Figure 6 is here.
Fig. 6 Information-Complexity diagram for the streamflow data according to different aggregation length.
To give a conceptual understanding about the high frequency findings, metric entropy and fluctuation complexity according to different aggregation lengths are displayed in Fig. 7 (a, b). Since the investigated period is relatively short (i.e. the hourly data from 2016-01 to 2016-06), the results, will not be sufficiently informative, especially, for the long ranges. However, the comparison manifests some interesting outcomes. First, the computed metric entropy (Fig. 7a), shows that there is a notable variation between the streamflow data records obtained by Ozekiyama, and FAT (since both of these stations are located at the same site).

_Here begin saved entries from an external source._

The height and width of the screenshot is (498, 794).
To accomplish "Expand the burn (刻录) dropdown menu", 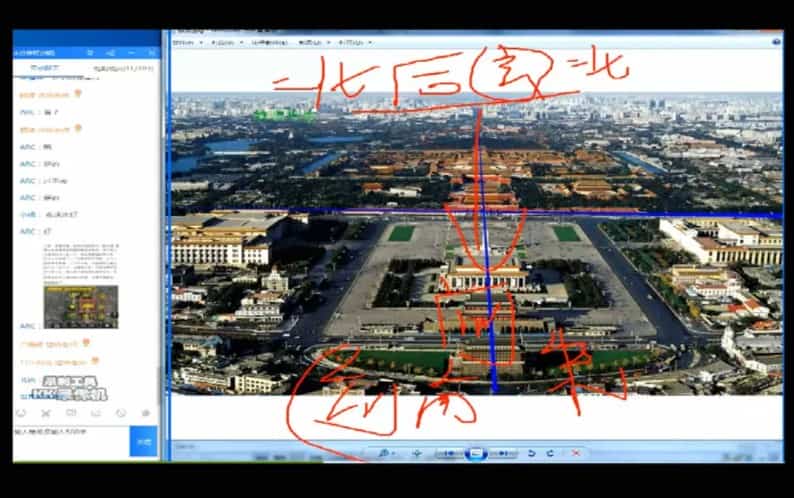I will tap(312, 43).
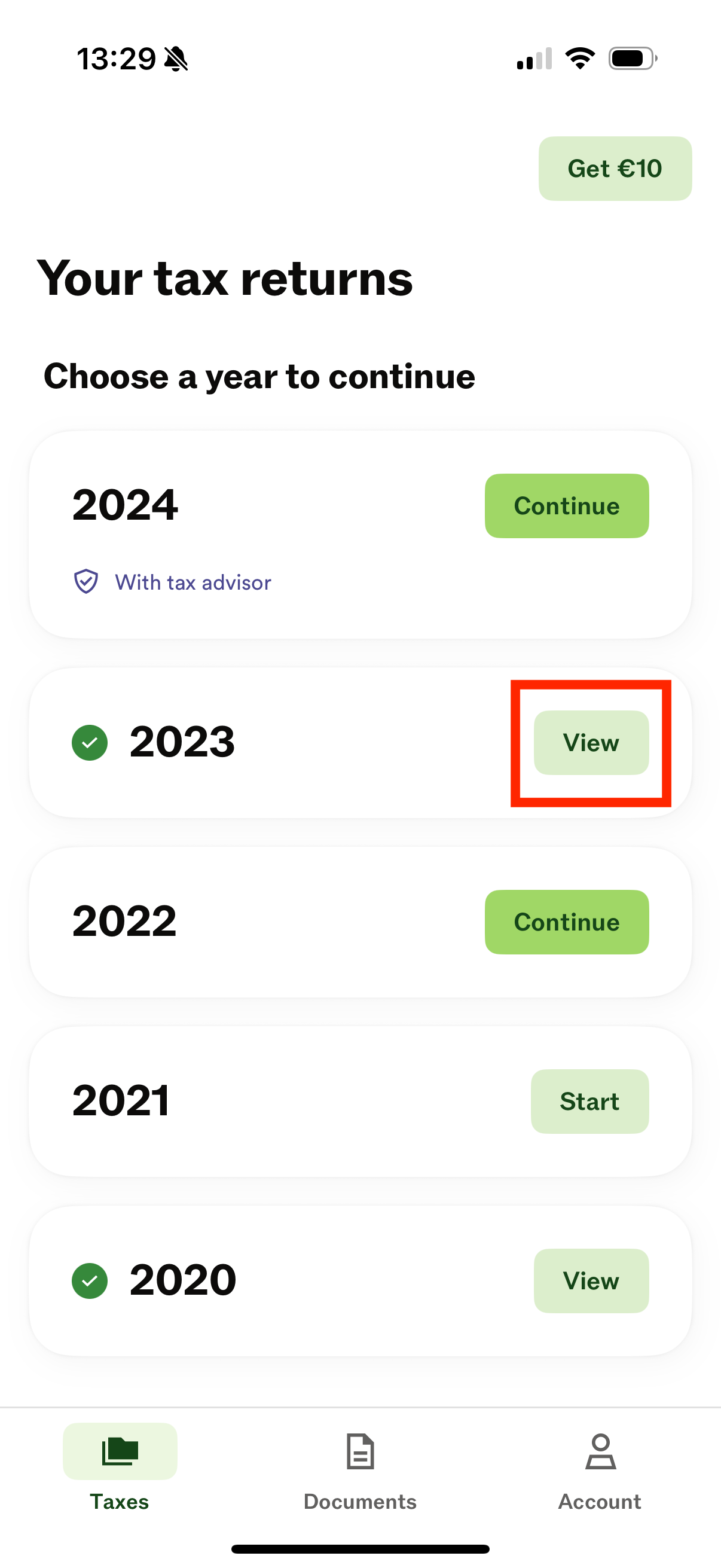Tap the muted bell status icon

[176, 59]
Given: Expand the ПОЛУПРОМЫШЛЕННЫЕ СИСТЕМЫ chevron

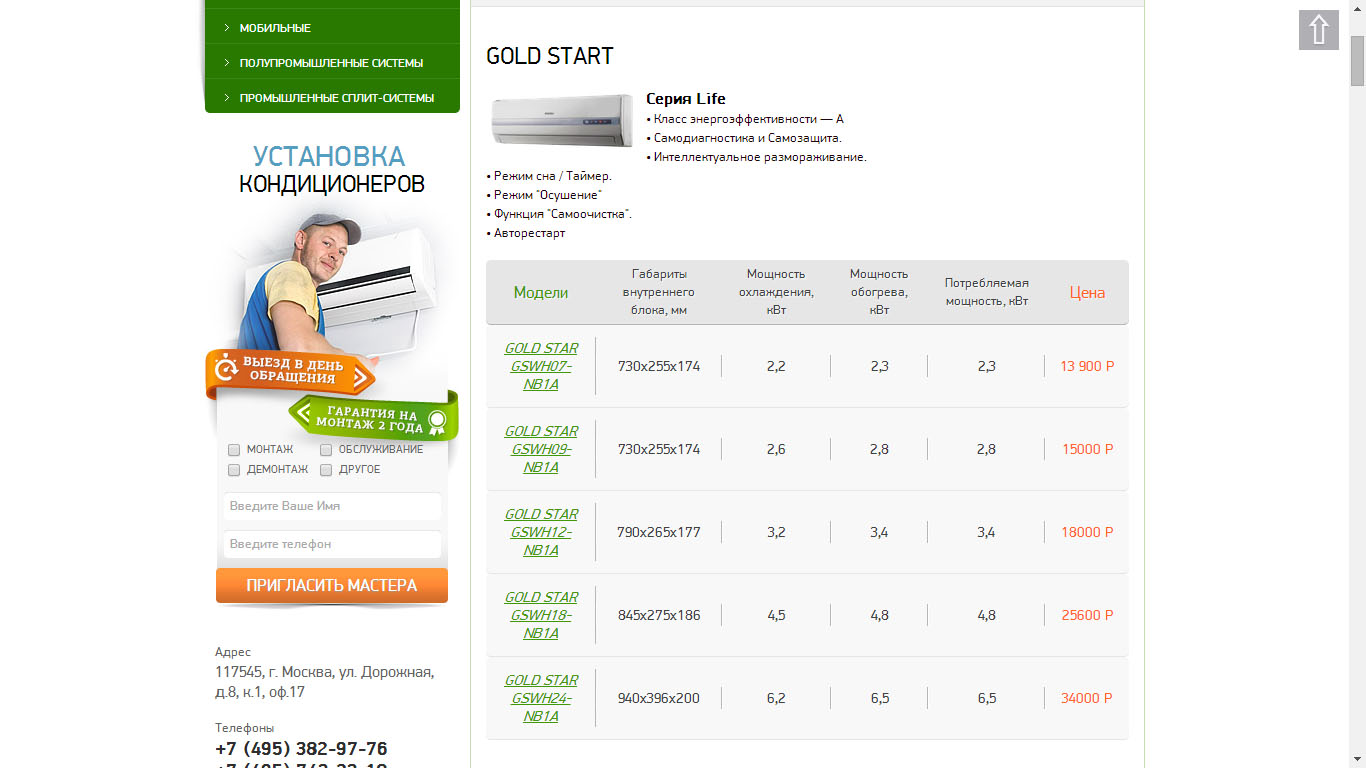Looking at the screenshot, I should 226,62.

More importantly, the estimated information content by means of FAT has higher values compared to RC, particularly, for AL \(\leq\) 4 hours suggesting that there is an additional scaling regime occurs during sub-daily scales (i.e. few hours), and hence the FAT is capable to capture the streamflow fluctuations that occur during hourly scales. Apparently, both high and low frequencies confirm that the information contents (i.e. metric entropy) at small aggregation lengths have consistent slope as streamflow computed by means of RC approach (Fig. 7a, and 7c). Alternatively, the fluctuation complexity estimates (Fig. 7b), demonstrates that there is remarkable difference between FAT and Ozekiyama estimates, therefore, it is advised to consider high resolution streamflow records to accurately investigate the hidden phenomena that cannot be observed by conventional discharge calculation methods.